=== Section Start ===

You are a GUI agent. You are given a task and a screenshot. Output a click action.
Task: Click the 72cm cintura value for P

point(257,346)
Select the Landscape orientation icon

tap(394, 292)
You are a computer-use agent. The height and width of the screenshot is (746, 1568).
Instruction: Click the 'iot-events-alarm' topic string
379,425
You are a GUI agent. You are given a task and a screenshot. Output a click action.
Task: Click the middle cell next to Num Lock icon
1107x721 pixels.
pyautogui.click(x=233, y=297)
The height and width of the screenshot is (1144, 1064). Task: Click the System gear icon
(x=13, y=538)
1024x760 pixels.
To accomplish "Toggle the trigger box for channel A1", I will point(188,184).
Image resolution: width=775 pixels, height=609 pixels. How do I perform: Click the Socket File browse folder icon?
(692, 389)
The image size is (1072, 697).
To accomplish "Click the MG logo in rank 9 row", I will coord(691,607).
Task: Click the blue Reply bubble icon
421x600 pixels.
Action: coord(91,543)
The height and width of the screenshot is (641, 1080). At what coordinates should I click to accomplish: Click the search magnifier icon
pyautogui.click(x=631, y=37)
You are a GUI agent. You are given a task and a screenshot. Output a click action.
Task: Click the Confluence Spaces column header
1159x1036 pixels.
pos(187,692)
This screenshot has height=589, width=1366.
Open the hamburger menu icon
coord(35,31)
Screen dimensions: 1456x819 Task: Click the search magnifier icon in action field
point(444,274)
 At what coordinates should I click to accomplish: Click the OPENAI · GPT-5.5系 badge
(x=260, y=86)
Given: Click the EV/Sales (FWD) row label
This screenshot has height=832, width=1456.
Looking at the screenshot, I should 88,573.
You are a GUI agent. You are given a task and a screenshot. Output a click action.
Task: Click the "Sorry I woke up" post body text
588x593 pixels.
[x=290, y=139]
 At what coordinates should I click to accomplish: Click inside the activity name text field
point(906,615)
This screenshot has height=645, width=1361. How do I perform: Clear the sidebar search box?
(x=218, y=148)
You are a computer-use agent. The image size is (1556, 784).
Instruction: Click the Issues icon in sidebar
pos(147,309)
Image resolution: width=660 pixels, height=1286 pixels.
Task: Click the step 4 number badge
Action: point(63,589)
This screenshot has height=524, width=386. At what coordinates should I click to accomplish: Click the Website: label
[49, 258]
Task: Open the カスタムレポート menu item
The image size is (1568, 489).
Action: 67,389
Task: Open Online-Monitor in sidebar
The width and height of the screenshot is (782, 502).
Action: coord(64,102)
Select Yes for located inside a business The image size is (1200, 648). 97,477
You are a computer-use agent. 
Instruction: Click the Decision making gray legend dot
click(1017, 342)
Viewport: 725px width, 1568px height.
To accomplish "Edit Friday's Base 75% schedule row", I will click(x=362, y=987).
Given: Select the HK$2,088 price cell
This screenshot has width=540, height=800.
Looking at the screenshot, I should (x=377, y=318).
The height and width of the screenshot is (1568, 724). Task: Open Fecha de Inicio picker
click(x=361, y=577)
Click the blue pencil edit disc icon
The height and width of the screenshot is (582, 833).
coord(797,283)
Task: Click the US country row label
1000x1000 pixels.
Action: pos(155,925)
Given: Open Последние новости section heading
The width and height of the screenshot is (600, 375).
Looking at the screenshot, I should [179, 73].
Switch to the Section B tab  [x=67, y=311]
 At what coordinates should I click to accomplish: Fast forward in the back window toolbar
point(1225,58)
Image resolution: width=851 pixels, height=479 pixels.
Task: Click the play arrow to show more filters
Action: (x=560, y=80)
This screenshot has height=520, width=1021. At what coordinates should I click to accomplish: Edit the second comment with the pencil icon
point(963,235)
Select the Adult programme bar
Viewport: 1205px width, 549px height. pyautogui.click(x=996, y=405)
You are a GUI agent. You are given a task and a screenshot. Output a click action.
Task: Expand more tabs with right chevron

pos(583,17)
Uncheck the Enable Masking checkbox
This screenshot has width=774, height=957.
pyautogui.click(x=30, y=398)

=== Section End ===

◆ Your task:
Work through the data line by line and state how many lines have the string "blue"; add nothing else.

◆ Answer below:
2